_WHAT THE TASK REQUIRES_: Sort through the data and copy the lines holding the word "filter".

Stored data
== Segment start ==

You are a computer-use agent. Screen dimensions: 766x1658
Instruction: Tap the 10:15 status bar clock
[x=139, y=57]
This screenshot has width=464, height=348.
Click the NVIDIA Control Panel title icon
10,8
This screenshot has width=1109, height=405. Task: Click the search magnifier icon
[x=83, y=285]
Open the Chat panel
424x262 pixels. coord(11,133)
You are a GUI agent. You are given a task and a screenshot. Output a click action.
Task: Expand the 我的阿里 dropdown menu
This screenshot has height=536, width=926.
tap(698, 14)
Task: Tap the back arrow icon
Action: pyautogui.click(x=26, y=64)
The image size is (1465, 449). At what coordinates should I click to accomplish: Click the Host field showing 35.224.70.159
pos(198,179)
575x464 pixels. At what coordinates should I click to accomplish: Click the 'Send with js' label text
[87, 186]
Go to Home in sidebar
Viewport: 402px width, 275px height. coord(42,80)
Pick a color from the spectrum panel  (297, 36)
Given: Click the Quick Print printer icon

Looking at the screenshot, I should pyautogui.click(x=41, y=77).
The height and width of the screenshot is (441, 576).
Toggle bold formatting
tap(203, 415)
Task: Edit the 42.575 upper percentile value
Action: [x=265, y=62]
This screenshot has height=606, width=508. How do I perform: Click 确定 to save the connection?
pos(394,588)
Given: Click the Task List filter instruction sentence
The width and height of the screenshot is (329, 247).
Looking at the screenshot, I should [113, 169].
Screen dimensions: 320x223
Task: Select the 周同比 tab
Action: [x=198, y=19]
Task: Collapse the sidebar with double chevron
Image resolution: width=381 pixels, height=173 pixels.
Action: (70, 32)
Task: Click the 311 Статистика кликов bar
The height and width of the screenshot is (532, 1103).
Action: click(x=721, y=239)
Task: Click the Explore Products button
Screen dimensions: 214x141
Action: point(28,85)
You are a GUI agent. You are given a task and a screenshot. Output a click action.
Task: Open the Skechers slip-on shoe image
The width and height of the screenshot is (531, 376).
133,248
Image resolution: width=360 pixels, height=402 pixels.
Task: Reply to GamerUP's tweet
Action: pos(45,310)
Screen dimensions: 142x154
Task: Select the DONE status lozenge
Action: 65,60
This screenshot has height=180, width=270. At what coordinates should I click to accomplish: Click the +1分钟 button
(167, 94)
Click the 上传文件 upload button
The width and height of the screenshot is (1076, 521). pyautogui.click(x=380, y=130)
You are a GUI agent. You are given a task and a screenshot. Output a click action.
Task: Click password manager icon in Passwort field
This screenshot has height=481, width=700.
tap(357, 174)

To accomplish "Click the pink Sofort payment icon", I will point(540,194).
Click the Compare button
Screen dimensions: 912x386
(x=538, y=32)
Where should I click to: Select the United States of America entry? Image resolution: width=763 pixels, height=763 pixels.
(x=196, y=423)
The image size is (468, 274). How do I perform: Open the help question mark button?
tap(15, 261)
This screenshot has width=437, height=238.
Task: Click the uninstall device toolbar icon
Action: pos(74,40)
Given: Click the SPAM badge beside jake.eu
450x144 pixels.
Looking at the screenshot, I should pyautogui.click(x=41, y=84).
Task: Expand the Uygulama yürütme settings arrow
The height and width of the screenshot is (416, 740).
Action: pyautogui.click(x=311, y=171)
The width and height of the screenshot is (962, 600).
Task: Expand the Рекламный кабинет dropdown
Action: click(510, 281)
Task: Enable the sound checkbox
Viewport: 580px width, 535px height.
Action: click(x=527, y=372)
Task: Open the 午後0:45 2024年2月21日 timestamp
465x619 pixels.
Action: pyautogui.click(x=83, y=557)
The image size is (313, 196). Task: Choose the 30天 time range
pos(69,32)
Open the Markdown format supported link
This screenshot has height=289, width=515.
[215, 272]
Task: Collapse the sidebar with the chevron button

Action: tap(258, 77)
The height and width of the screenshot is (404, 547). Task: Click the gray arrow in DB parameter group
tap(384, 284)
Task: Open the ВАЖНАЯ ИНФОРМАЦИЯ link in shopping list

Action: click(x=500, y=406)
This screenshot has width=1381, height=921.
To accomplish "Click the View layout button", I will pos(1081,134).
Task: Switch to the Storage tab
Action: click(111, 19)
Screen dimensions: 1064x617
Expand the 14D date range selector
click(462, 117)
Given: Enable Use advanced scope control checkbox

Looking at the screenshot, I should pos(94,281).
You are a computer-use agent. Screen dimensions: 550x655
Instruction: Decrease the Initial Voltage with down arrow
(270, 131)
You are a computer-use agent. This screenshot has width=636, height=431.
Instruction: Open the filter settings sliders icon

== Segment end ==

_RESPONSE BELOW_:
Given: Click the Task List filter instruction sentence
Instruction: Open the filter settings sliders icon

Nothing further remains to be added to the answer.